Description of the task: Go through the data and retrieve each line that includes the string "header".

+++ Records +++

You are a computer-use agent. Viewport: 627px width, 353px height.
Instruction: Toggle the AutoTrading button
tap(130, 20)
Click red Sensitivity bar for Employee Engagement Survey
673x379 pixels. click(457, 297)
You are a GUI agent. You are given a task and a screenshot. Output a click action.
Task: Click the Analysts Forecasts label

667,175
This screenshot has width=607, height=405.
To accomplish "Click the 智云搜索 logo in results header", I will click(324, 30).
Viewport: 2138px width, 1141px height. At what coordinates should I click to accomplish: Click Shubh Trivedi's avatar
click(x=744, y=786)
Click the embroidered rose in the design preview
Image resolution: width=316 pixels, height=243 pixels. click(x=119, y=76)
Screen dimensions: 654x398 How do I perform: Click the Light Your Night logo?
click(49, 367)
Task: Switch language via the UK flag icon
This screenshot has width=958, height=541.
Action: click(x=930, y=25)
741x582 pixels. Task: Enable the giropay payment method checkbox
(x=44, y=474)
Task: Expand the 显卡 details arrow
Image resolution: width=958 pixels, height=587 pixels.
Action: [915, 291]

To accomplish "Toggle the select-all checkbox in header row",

+++

Output:
To accomplish "Click the 智云搜索 logo in results header", I will click(324, 30).
To accomplish "Toggle the select-all checkbox in header row",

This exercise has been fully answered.